In the ancestry text below, why are some reference groups labeled "Genetic Isolate," and what qualifies a population for that label? Answer in one to three sentences.
*** Opening of Given text ***
As for the architecture of the project, the bulk of the pipeline for the ancestral analysis portion of our processing is done on Amazon Web Services spot instances. Genomes are processed in a parallel fashion, and the results are stored on Amazon Web Services S3 Storage. To double check the results, we use a separate server to repeat the process. The process itself is costly, and we are in the process of creating an automated system of bidding to bid for spot instances to maximize process efficiency. 

The process has been very resource intensive, and we have invested a high degree of effort into focusing on the quality of the results. The present step represents a ‘soft launch’ to test the process on a small user base to iron out technical problems before we scale up to a larger user base.

21. Some of your reference groups have the label “Genetic Isolate” (GI). What does this indicate?

For several populations that have remained mostly endogamous over the last ~1,000 years (more or less in some cases) and received minimal gene flow from other populations, relative to their neighboring population groups, we have labeled these groups a “genetic isolate”.

We have done this to emphasize the fact that they represent an older genetic profile which is relatively close to the genetic profiles of individuals that lived in their respective home regions ~1,000 years ago, more or less depending on the case. These include the following: Egyptian GI, Palestinian GI, Iranian GI, Lebanese GI, and Pakistani GI.
*** Close of Given text ***
*** Opening of Material provided ***
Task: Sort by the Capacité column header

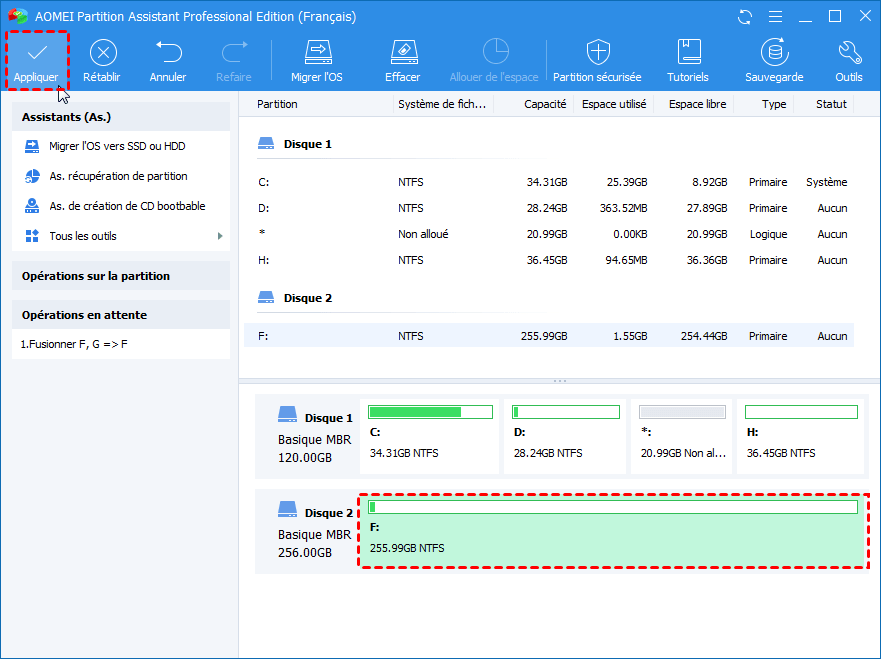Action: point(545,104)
*** Close of Material provided ***
*** Opening of Material provided ***
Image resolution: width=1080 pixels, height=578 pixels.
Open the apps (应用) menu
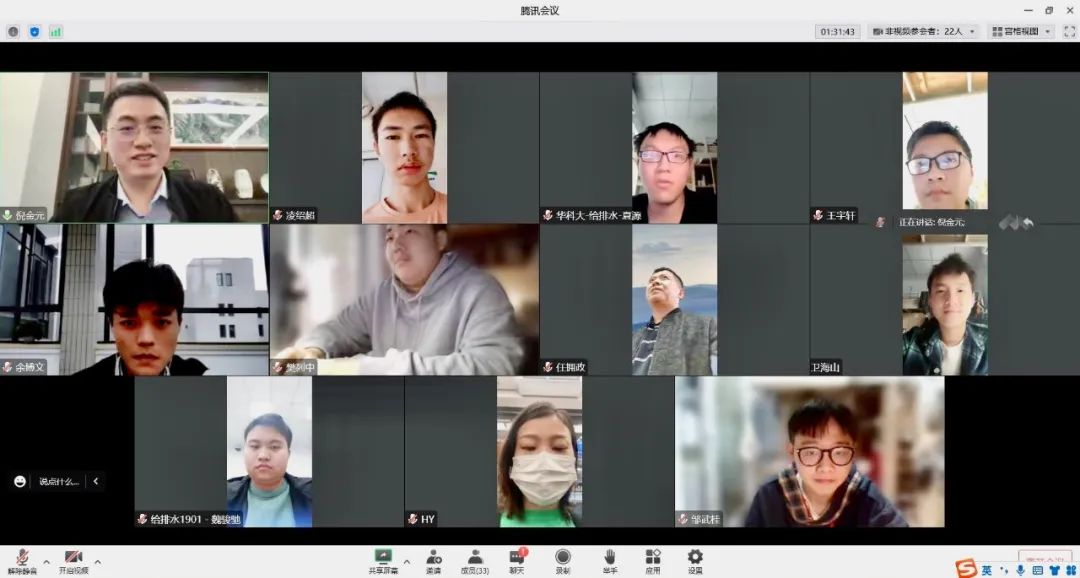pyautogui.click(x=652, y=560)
*** Close of Material provided ***
Response area: The label goes to populations that have stayed mostly endogamous over roughly the last 1,000 years and received minimal gene flow from other populations, relative to their neighboring groups. It is used to emphasize that these groups represent an older genetic profile, relatively close to that of individuals who lived in their home regions about 1,000 years ago.